### WORK INSTRUCTION
Every word of the data below has to be copied faithfully.

##############################

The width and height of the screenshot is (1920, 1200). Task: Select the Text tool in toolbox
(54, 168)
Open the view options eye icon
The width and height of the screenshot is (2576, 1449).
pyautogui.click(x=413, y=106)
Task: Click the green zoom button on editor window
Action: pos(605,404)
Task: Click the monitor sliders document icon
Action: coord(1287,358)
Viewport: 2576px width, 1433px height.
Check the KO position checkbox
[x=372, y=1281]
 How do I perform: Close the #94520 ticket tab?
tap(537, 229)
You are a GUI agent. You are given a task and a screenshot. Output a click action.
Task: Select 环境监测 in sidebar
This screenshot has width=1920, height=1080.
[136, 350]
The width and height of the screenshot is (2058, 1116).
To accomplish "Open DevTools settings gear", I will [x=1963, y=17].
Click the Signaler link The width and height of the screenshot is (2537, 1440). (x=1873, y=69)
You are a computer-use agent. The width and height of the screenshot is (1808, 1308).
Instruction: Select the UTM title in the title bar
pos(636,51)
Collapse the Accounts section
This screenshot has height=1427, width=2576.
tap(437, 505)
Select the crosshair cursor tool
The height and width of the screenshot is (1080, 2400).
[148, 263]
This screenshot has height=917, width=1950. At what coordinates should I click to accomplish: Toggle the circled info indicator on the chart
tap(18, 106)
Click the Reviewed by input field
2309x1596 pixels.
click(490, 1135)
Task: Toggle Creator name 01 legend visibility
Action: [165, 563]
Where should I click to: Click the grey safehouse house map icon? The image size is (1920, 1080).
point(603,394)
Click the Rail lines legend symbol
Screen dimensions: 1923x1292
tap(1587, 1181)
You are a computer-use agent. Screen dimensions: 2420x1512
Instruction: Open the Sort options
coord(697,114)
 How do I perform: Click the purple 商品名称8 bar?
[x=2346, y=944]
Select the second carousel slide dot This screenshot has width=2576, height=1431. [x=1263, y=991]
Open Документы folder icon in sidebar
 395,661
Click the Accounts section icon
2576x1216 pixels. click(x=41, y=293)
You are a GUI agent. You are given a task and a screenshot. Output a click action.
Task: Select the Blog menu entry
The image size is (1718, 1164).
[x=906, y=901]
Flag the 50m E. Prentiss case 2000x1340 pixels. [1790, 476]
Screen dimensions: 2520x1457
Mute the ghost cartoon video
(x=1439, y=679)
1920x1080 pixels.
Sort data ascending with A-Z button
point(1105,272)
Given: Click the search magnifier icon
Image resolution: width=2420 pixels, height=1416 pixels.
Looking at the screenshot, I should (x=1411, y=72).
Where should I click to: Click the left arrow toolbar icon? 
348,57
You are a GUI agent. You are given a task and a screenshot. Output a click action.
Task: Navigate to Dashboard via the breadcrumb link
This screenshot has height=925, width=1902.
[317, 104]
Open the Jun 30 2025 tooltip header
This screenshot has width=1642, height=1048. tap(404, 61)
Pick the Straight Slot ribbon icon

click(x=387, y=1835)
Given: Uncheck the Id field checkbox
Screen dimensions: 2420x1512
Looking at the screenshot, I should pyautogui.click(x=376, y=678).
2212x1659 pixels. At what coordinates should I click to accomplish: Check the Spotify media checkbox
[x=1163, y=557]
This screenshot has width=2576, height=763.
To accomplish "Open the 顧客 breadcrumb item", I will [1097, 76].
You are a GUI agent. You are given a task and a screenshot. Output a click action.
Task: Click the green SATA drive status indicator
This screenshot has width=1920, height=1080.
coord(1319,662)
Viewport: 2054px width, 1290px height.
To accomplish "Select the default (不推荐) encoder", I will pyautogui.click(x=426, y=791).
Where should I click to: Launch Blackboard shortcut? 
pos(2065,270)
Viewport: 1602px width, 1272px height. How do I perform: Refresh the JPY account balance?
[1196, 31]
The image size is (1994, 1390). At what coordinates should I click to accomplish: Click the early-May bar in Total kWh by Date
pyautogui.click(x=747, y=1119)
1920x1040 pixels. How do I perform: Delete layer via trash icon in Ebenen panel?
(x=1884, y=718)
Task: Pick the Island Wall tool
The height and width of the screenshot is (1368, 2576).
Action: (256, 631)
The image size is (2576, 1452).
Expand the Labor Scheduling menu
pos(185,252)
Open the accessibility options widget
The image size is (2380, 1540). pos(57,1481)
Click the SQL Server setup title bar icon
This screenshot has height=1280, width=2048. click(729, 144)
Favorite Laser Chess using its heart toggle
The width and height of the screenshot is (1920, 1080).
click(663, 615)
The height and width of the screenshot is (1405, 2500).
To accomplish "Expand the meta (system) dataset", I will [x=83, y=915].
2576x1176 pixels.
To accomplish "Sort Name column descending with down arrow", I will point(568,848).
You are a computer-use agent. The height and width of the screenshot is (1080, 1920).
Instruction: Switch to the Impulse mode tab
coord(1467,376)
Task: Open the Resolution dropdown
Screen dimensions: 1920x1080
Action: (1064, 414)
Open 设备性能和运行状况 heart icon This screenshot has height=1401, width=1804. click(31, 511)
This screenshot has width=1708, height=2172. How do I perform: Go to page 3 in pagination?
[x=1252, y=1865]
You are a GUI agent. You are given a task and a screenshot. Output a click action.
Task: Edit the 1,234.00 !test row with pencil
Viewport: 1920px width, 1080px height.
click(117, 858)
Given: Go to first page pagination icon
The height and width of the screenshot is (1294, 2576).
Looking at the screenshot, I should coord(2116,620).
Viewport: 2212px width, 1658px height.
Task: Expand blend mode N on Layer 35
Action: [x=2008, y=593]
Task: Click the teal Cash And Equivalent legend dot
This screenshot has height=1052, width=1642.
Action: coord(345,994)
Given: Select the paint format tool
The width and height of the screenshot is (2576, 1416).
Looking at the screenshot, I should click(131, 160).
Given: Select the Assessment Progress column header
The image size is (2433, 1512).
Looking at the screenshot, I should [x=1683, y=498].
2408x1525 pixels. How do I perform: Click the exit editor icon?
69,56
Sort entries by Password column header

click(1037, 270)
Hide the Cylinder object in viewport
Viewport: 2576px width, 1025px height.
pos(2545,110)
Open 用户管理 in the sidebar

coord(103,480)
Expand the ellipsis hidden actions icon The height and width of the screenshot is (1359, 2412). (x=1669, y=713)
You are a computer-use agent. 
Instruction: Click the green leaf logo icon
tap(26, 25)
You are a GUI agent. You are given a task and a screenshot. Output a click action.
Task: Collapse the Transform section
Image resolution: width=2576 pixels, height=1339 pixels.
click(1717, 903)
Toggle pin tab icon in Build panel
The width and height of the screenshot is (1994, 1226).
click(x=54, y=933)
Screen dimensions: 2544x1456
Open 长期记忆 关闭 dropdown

##############################

### SOLUTION TO THIS EXERCISE
The width and height of the screenshot is (1920, 1200). Task: Select the Text tool in toolbox
(54, 168)
Open the view options eye icon
The width and height of the screenshot is (2576, 1449).
pyautogui.click(x=413, y=106)
Task: Click the green zoom button on editor window
Action: pos(605,404)
Task: Click the monitor sliders document icon
Action: coord(1287,358)
Viewport: 2576px width, 1433px height.
Check the KO position checkbox
[x=372, y=1281]
 How do I perform: Close the #94520 ticket tab?
tap(537, 229)
You are a GUI agent. You are given a task and a screenshot. Output a click action.
Task: Select 环境监测 in sidebar
This screenshot has width=1920, height=1080.
[136, 350]
The width and height of the screenshot is (2058, 1116).
To accomplish "Open DevTools settings gear", I will [x=1963, y=17].
Click the Signaler link The width and height of the screenshot is (2537, 1440). (x=1873, y=69)
You are a computer-use agent. The width and height of the screenshot is (1808, 1308).
Instruction: Select the UTM title in the title bar
pos(636,51)
Collapse the Accounts section
This screenshot has height=1427, width=2576.
tap(437, 505)
Select the crosshair cursor tool
The height and width of the screenshot is (1080, 2400).
[148, 263]
This screenshot has height=917, width=1950. At what coordinates should I click to accomplish: Toggle the circled info indicator on the chart
tap(18, 106)
Click the Reviewed by input field
2309x1596 pixels.
click(490, 1135)
Task: Toggle Creator name 01 legend visibility
Action: [165, 563]
Where should I click to: Click the grey safehouse house map icon? The image size is (1920, 1080).
point(603,394)
Click the Rail lines legend symbol
Screen dimensions: 1923x1292
tap(1587, 1181)
You are a computer-use agent. Screen dimensions: 2420x1512
Instruction: Open the Sort options
coord(697,114)
 How do I perform: Click the purple 商品名称8 bar?
[x=2346, y=944]
Select the second carousel slide dot This screenshot has width=2576, height=1431. [x=1263, y=991]
Open Документы folder icon in sidebar
 395,661
Click the Accounts section icon
2576x1216 pixels. click(x=41, y=293)
You are a GUI agent. You are given a task and a screenshot. Output a click action.
Task: Select the Blog menu entry
The image size is (1718, 1164).
[x=906, y=901]
Flag the 50m E. Prentiss case 2000x1340 pixels. [1790, 476]
Screen dimensions: 2520x1457
Mute the ghost cartoon video
(x=1439, y=679)
1920x1080 pixels.
Sort data ascending with A-Z button
point(1105,272)
Given: Click the search magnifier icon
Image resolution: width=2420 pixels, height=1416 pixels.
Looking at the screenshot, I should (x=1411, y=72).
Where should I click to: Click the left arrow toolbar icon? 
348,57
You are a GUI agent. You are given a task and a screenshot. Output a click action.
Task: Navigate to Dashboard via the breadcrumb link
This screenshot has height=925, width=1902.
[317, 104]
Open the Jun 30 2025 tooltip header
This screenshot has width=1642, height=1048. tap(404, 61)
Pick the Straight Slot ribbon icon

click(x=387, y=1835)
Given: Uncheck the Id field checkbox
Screen dimensions: 2420x1512
Looking at the screenshot, I should pyautogui.click(x=376, y=678).
2212x1659 pixels. At what coordinates should I click to accomplish: Check the Spotify media checkbox
[x=1163, y=557]
This screenshot has width=2576, height=763.
To accomplish "Open the 顧客 breadcrumb item", I will [1097, 76].
You are a GUI agent. You are given a task and a screenshot. Output a click action.
Task: Click the green SATA drive status indicator
This screenshot has width=1920, height=1080.
coord(1319,662)
Viewport: 2054px width, 1290px height.
To accomplish "Select the default (不推荐) encoder", I will pyautogui.click(x=426, y=791).
Where should I click to: Launch Blackboard shortcut? 
pos(2065,270)
Viewport: 1602px width, 1272px height. How do I perform: Refresh the JPY account balance?
[1196, 31]
The image size is (1994, 1390). At what coordinates should I click to accomplish: Click the early-May bar in Total kWh by Date
pyautogui.click(x=747, y=1119)
1920x1040 pixels. How do I perform: Delete layer via trash icon in Ebenen panel?
(x=1884, y=718)
Task: Pick the Island Wall tool
The height and width of the screenshot is (1368, 2576).
Action: (256, 631)
The image size is (2576, 1452).
Expand the Labor Scheduling menu
pos(185,252)
Open the accessibility options widget
The image size is (2380, 1540). pos(57,1481)
Click the SQL Server setup title bar icon
This screenshot has height=1280, width=2048. click(729, 144)
Favorite Laser Chess using its heart toggle
The width and height of the screenshot is (1920, 1080).
click(663, 615)
The height and width of the screenshot is (1405, 2500).
To accomplish "Expand the meta (system) dataset", I will [x=83, y=915].
2576x1176 pixels.
To accomplish "Sort Name column descending with down arrow", I will point(568,848).
You are a computer-use agent. The height and width of the screenshot is (1080, 1920).
Instruction: Switch to the Impulse mode tab
coord(1467,376)
Task: Open the Resolution dropdown
Screen dimensions: 1920x1080
Action: (1064, 414)
Open 设备性能和运行状况 heart icon This screenshot has height=1401, width=1804. click(31, 511)
This screenshot has width=1708, height=2172. How do I perform: Go to page 3 in pagination?
[x=1252, y=1865]
You are a GUI agent. You are given a task and a screenshot. Output a click action.
Task: Edit the 1,234.00 !test row with pencil
Viewport: 1920px width, 1080px height.
click(117, 858)
Given: Go to first page pagination icon
The height and width of the screenshot is (1294, 2576).
Looking at the screenshot, I should coord(2116,620).
Viewport: 2212px width, 1658px height.
Task: Expand blend mode N on Layer 35
Action: [x=2008, y=593]
Task: Click the teal Cash And Equivalent legend dot
This screenshot has height=1052, width=1642.
Action: coord(345,994)
Given: Select the paint format tool
The width and height of the screenshot is (2576, 1416).
Looking at the screenshot, I should click(131, 160).
Given: Select the Assessment Progress column header
The image size is (2433, 1512).
Looking at the screenshot, I should [x=1683, y=498].
2408x1525 pixels. How do I perform: Click the exit editor icon?
69,56
Sort entries by Password column header

click(1037, 270)
Hide the Cylinder object in viewport
Viewport: 2576px width, 1025px height.
pos(2545,110)
Open 用户管理 in the sidebar

coord(103,480)
Expand the ellipsis hidden actions icon The height and width of the screenshot is (1359, 2412). (x=1669, y=713)
You are a computer-use agent. 
Instruction: Click the green leaf logo icon
tap(26, 25)
You are a GUI agent. You are given a task and a screenshot. Output a click action.
Task: Collapse the Transform section
Image resolution: width=2576 pixels, height=1339 pixels.
click(1717, 903)
Toggle pin tab icon in Build panel
The width and height of the screenshot is (1994, 1226).
click(x=54, y=933)
Screen dimensions: 2544x1456
Open 长期记忆 关闭 dropdown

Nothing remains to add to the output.